許されない愛を貫こうとする自分たちには、大きな試練が待ち受けている。それでも愛の保証を求め合い結ばれる運命を持っているとでも思っているのか?アンジェラは二人に堕ちるところまで堕ちてほしいという気分になった。

(私もロバートの事が全然好きじゃなかったよ……私と幼馴染の態度の落差がありすぎて、今までどれだけ惨めな思いをさせられたか)
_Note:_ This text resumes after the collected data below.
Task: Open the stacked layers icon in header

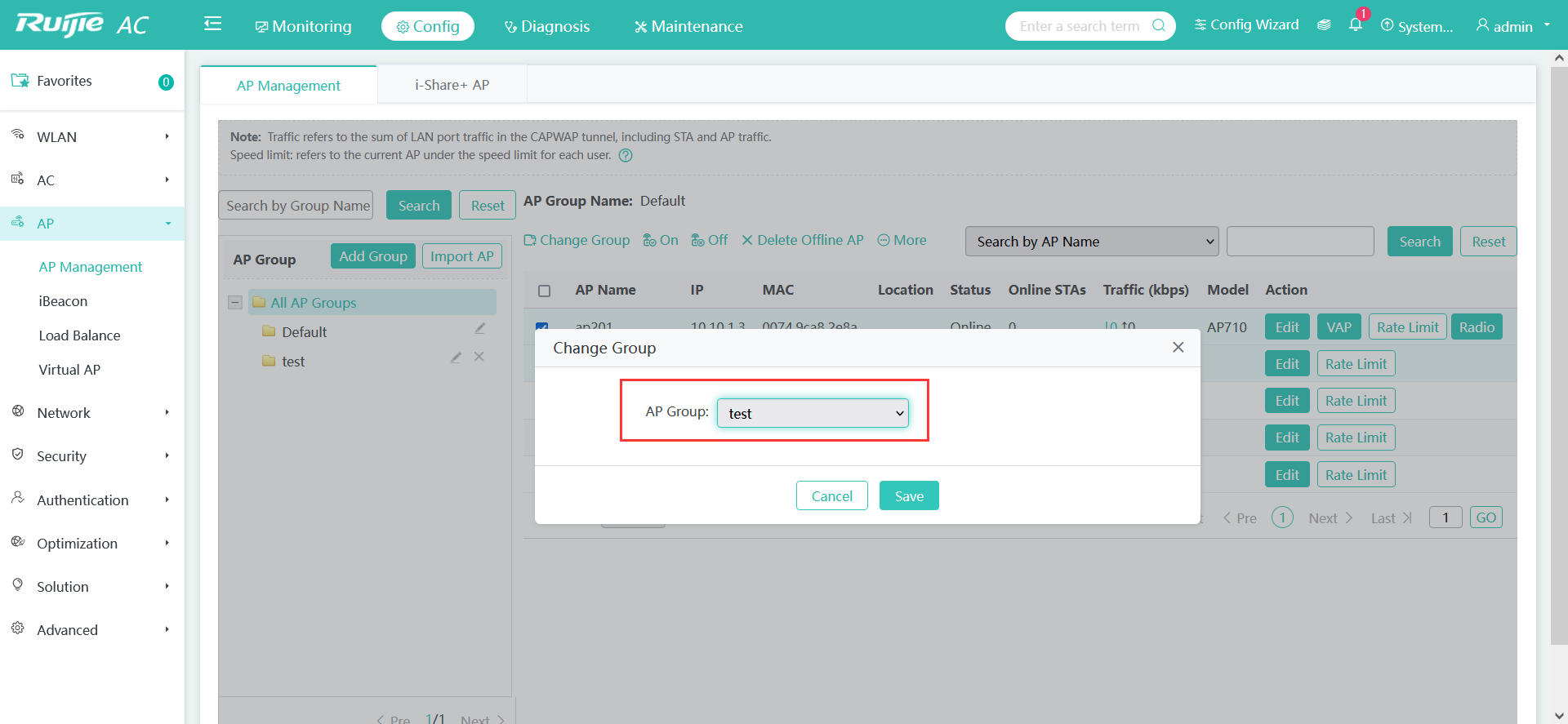Action: (1324, 25)

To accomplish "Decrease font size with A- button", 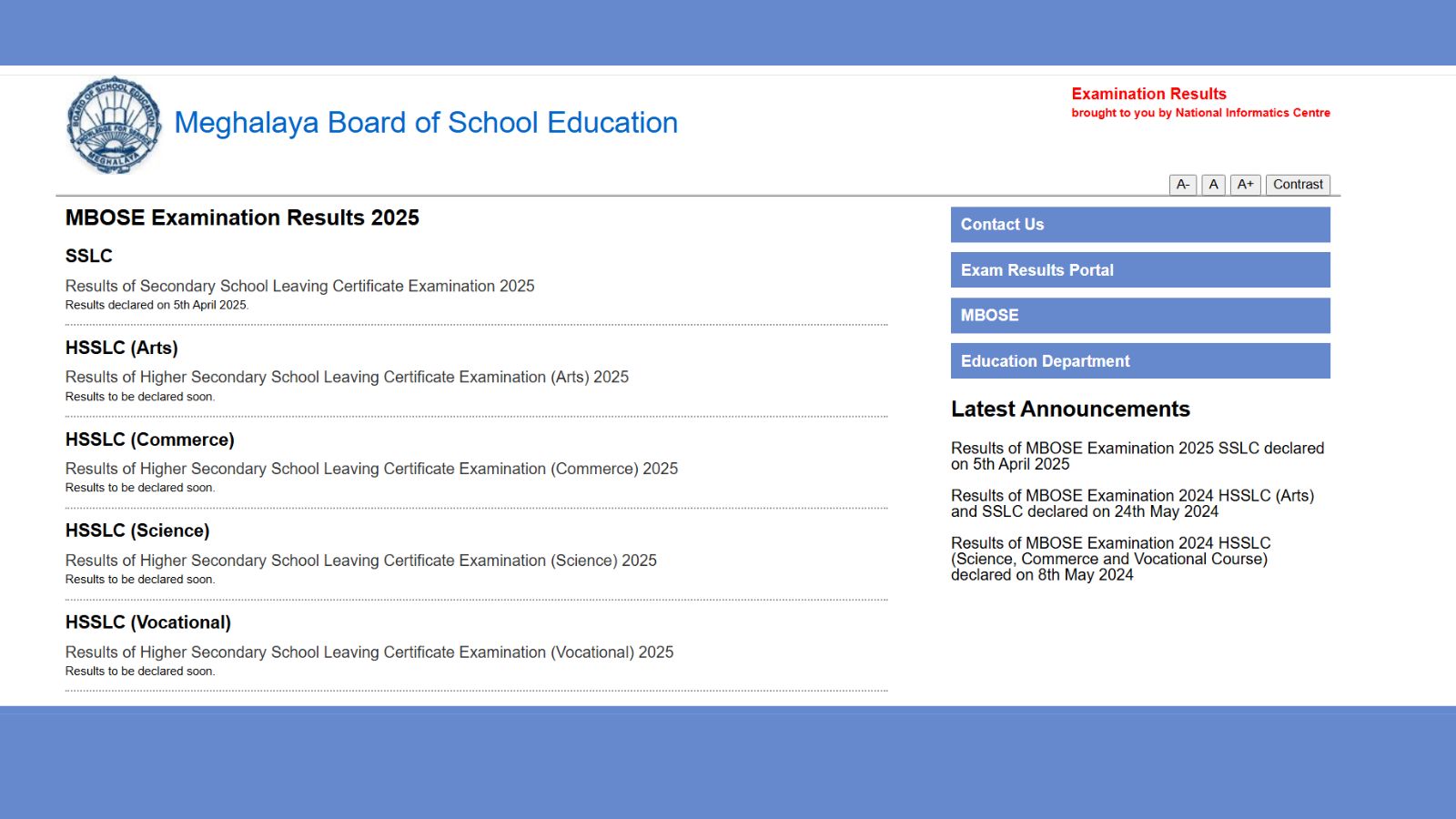I will pyautogui.click(x=1182, y=185).
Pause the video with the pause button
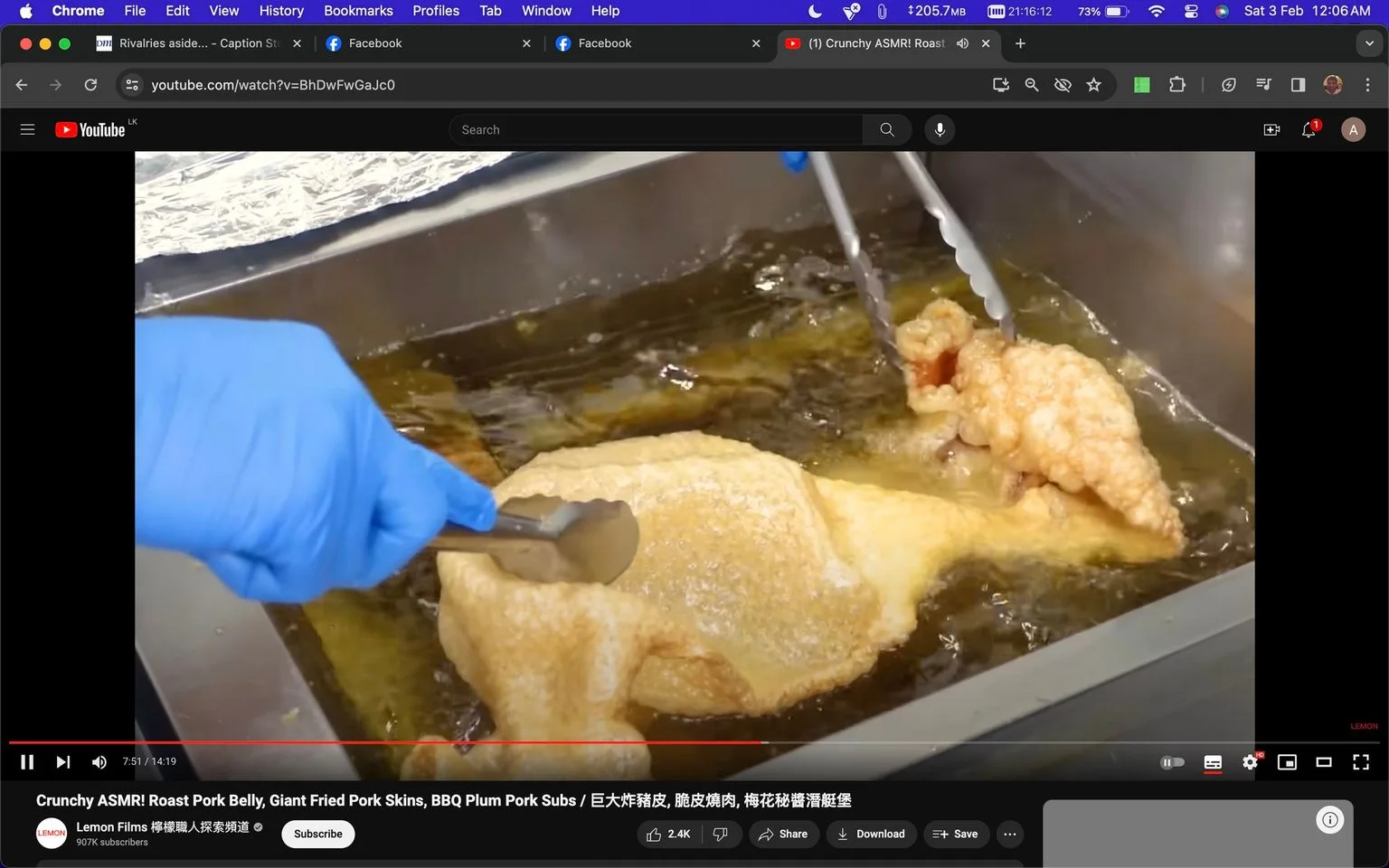Image resolution: width=1389 pixels, height=868 pixels. click(x=27, y=762)
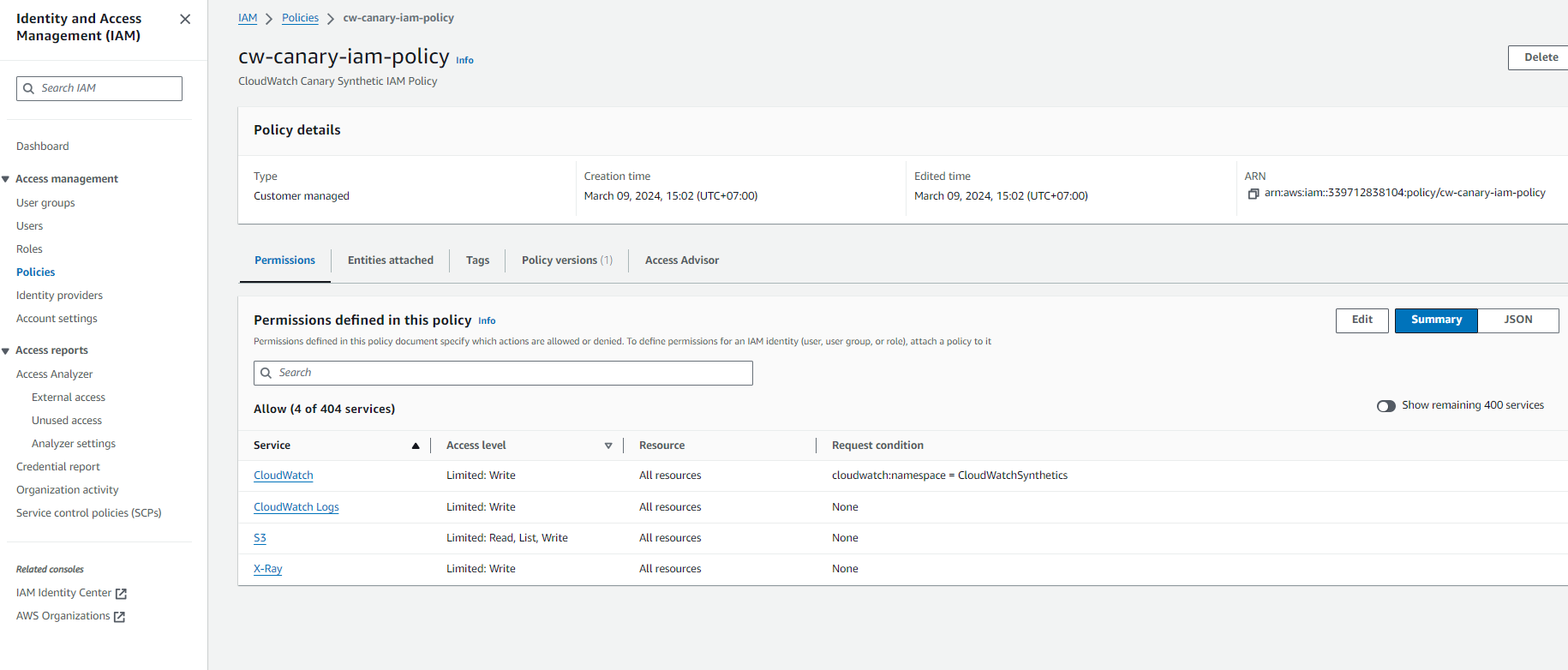Click the Access level column sort arrow
The image size is (1568, 670).
pyautogui.click(x=608, y=446)
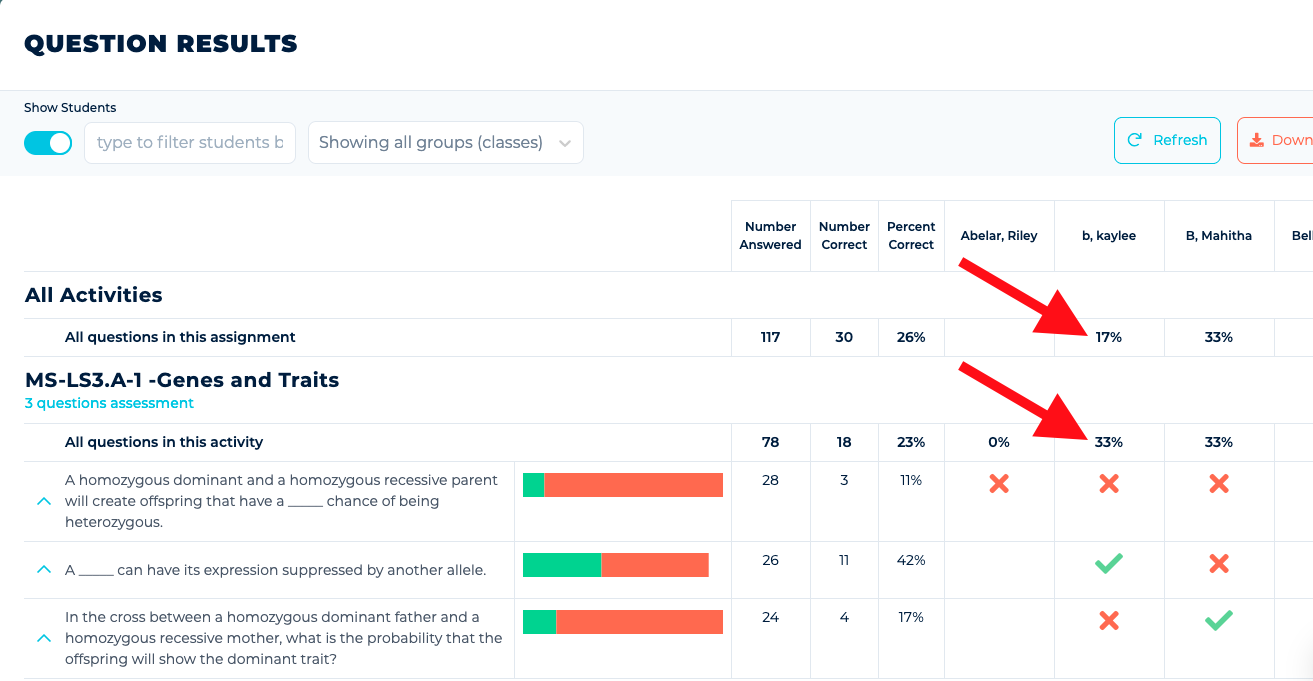The image size is (1313, 681).
Task: Click the b, kaylee student column header
Action: (1108, 236)
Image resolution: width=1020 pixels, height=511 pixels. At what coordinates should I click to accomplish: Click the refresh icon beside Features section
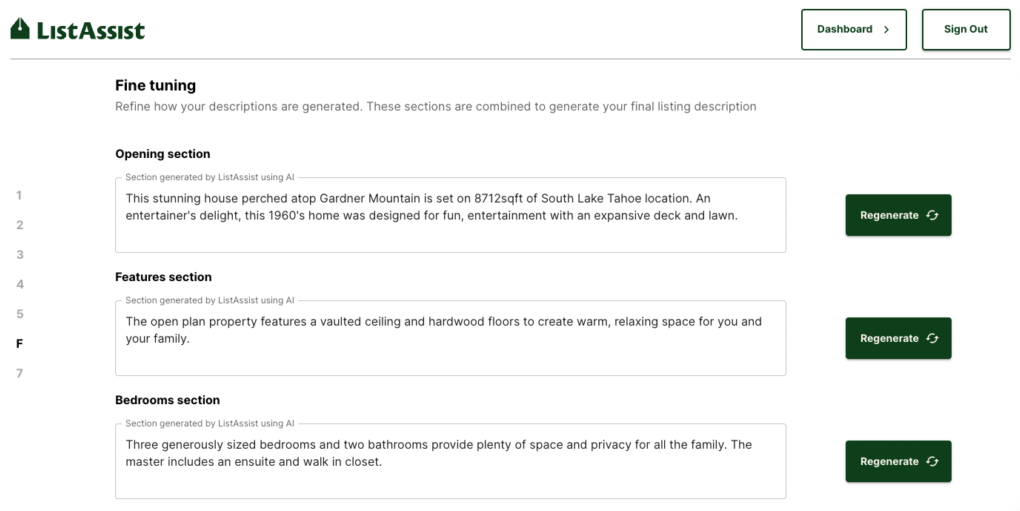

アンジェラは勝手なことを喋りまくっているロバートとニーナに腹立たしく思いました。そもそもアンジェラとロバートの婚約が国の平和と安定のために王家から頼まれた政略結婚で愛などない。最初の顔合わせで外見がちょっと格好いいなと思ったくらいで、その部分しか好きなところはなかった。

アンジェラは日記をつけていた。ある日、ロバートと付き合い当初から書いたことを見返したことがあった時ふと気が付いた。彼の性格は思いやりがなく偉そうで気難しくて気分屋でわがままを言い放題と悪口ばかりを書いていた。

それでも仲良くなろうとアンジェラは愛想よく話しかけるが、ロバートからはそっけない返事しか返ってこなく冷たい態度なのに、ニーナという年下の幼馴染には気持ち悪いほど満面の笑みを浮かべて可愛がってばかりだった。

小さい頃に家族を失ったと聞かされてニーナの不幸な境遇に同情したが、いつもニーナが隣にいてデートにまで連れてきたりして、どっちが恋人なのかわからないとロバートへの文句と不満が丁寧にびっしり書きこんであった。